Wäre es den Pionieren der Ernährungswende tatsächlich um die Risikoeinschätzung neuer Züchtungstechniken gegangen, so hätten sie beispielsweise die Mutationszüchtung wesentlich höher einstufen müssen als gentechnische Verfahren. Immerhin hat die jahrzehntelange radioaktive Bestrahlung von Saatgut inzwischen mindestens 1.800 neue Pflanzensorten hervorgebracht, die allerdings - im Gegensatz zu gentechnischen Produkten - noch nie auf ihre Sicherheit untersucht, sondern einfach freigesetzt wurden. Dass die Umweltexperten diesen Klassiker der Pflanzenzüchtung ignorieren, dürfte einen naheliegenden Grund haben: Nicht nur die konventionelle Landwirtschaft greift auf bestrahltes Saatgut zurück, sondern stillschweigend auch der Ökolandbau.
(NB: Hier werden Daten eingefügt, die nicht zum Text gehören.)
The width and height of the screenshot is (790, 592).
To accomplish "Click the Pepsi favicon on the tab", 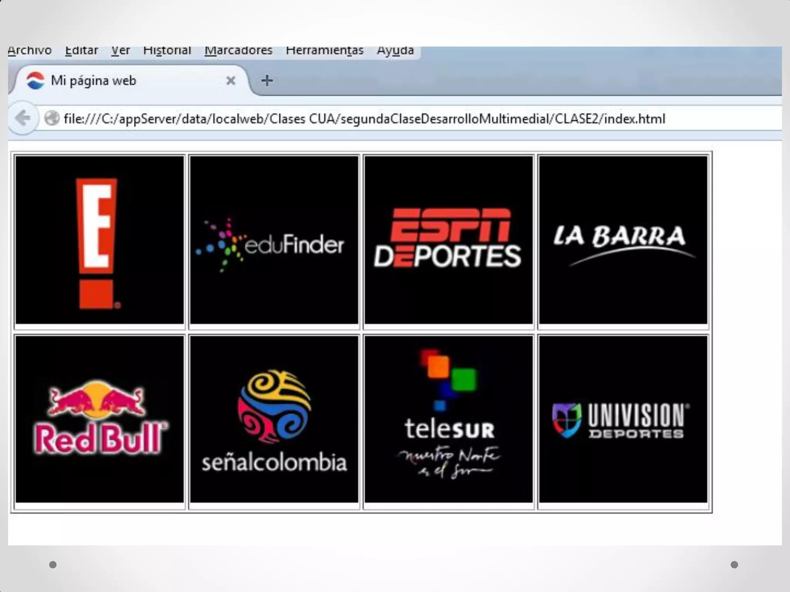I will (35, 81).
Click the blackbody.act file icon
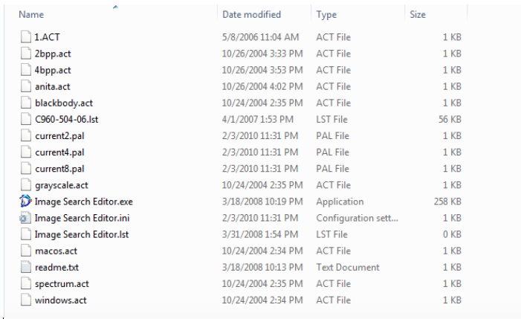 25,103
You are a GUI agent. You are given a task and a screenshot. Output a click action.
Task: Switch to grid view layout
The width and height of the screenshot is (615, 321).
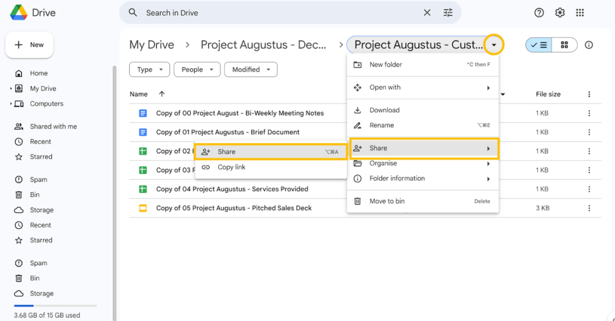[564, 45]
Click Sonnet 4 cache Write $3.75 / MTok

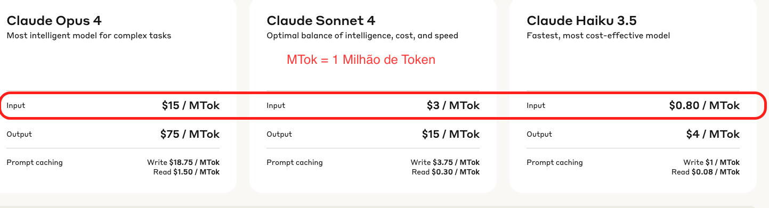tap(445, 162)
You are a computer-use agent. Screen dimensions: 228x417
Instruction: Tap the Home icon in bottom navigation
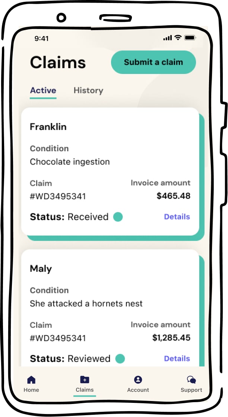coord(31,379)
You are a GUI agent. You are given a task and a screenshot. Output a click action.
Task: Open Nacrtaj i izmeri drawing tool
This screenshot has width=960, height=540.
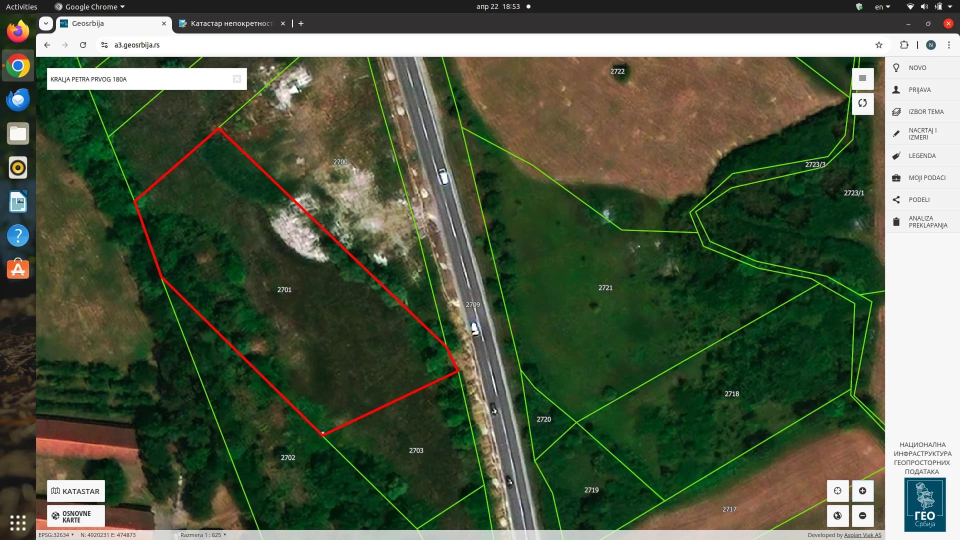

Bei den hormonell wirksamen Substanzen, die im Rahmen der Ernährungswende ebenfalls als besonders gefährlich eingestuft werden, handelt es sich um Industriechemikalien. In der Tat sind etwa Weichmacher aus PVC in Lebensmitteln alles andere als gesund. Wenn es aber so wichtig ist, die Gefahr dieser so genannten Xenohormone hervorzuheben: Warum spielt dann das Risiko, das von den natürlichen Hormonen in unserer Nahrung ausgeht, bloß eine untergeordnete Rolle? Etwa deshalb, weil diese "Naturstoffe" sind und gerade in jenen gesunden pflanzlichen Lebensmitteln stecken, die im Bioladen als Verkaufsschlager gelten? So enthält beispielsweise die Sojabohne äußerst hohe Mengen an Phytoöstrogenen, die im Tierversuch zu unfruchtbaren männlichen Nachkommen führen und nachweislich die Zykluslänge der Frau verändern können.

Ob unsere Lebensmittel nun aus konventioneller, biologischer oder gentechnischer Landwirtschaft stammen: Um ihre Sicherheit zu garantieren, sind stets Transparenz und Kontrollen nötig. Eine Risikoforschung ist dabei nur dann hilfreich, wenn sie alle Produktionsformen gleichermaßen auf den Prüfstand stellt und sie anschließend nach ihren Vor- und Nachteilen beurteilt. Selbst wenn die Probleme des konventionellen Anbaus wie zum Beispiel Pestizidrückstände besser bekannt sind als die einer ebenfalls auf Masse ausgelegten Bioproduktion, darf das nicht dazu führen, dass diese einen Freibrief erhält, bloß weil sie uns mit "natürlichen" Lebensmitteln beglückt. Eine Verbraucherschutzpolitik, die sich einer solchen Ideologie verschrieben hat und wissenschaftliche Erkenntnisse bewusst ignoriert, wird uns nicht schützen, sondern immer wieder gefährden.